**** SUPPLIED RECORDS ****
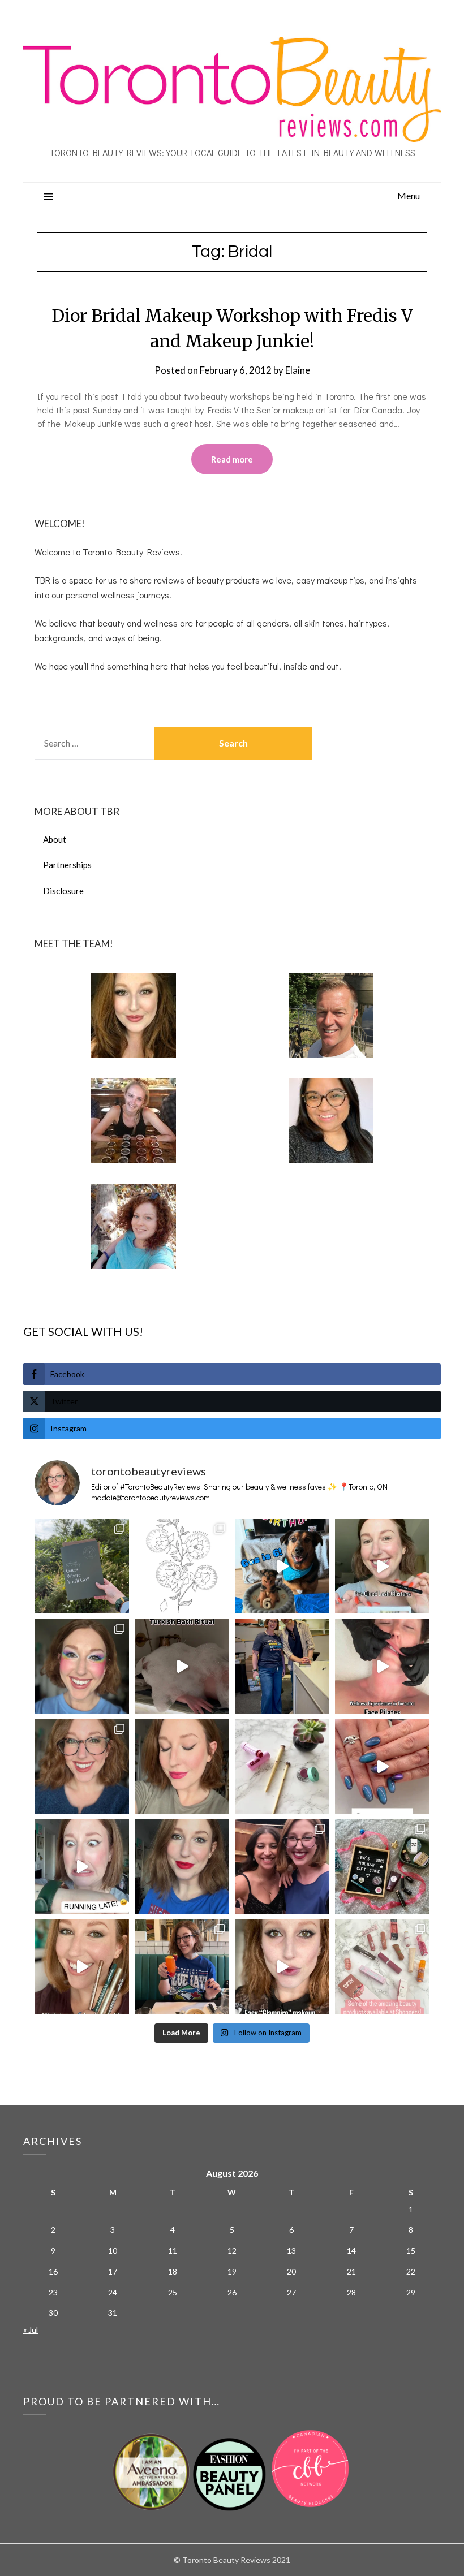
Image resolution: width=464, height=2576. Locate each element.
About (54, 839)
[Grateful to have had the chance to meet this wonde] (282, 1666)
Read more (232, 459)
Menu (408, 195)
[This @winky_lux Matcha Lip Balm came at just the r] (82, 1866)
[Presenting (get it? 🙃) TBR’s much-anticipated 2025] (382, 1866)
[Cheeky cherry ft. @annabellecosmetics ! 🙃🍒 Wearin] (182, 1766)
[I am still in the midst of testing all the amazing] (382, 1966)
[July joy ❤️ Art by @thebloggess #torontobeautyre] (182, 1566)
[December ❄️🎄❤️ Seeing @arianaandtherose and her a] (282, 1866)
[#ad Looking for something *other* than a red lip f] (82, 1966)
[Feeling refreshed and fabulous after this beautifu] (382, 1766)
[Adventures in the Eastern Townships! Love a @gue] (82, 1566)
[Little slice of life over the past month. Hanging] (182, 1966)
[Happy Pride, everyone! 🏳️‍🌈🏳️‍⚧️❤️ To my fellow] (82, 1666)
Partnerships (67, 865)
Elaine (297, 370)
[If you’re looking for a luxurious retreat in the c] (182, 1666)
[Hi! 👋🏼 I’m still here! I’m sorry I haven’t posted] (182, 1866)
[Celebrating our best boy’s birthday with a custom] (282, 1566)
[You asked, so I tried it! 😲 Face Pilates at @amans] (382, 1666)
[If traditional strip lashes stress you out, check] (382, 1566)
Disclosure (63, 891)
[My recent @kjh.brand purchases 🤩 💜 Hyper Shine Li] (282, 1766)
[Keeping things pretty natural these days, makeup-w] (82, 1766)
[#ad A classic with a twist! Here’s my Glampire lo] (282, 1966)
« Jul (30, 2330)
****
- **INSTRUCTIONS TO FOLLOW**
From the line that contains "[If traditional strip" through the final line of the entries above, every line must be reproduced exactly and nothing more.

- **REPLY TO THE EXERCISE**
[If traditional strip lashes stress you out, check] (382, 1566)
Disclosure (63, 891)
[My recent @kjh.brand purchases 🤩 💜 Hyper Shine Li] (282, 1766)
[Keeping things pretty natural these days, makeup-w] (82, 1766)
[#ad A classic with a twist! Here’s my Glampire lo] (282, 1966)
« Jul (30, 2330)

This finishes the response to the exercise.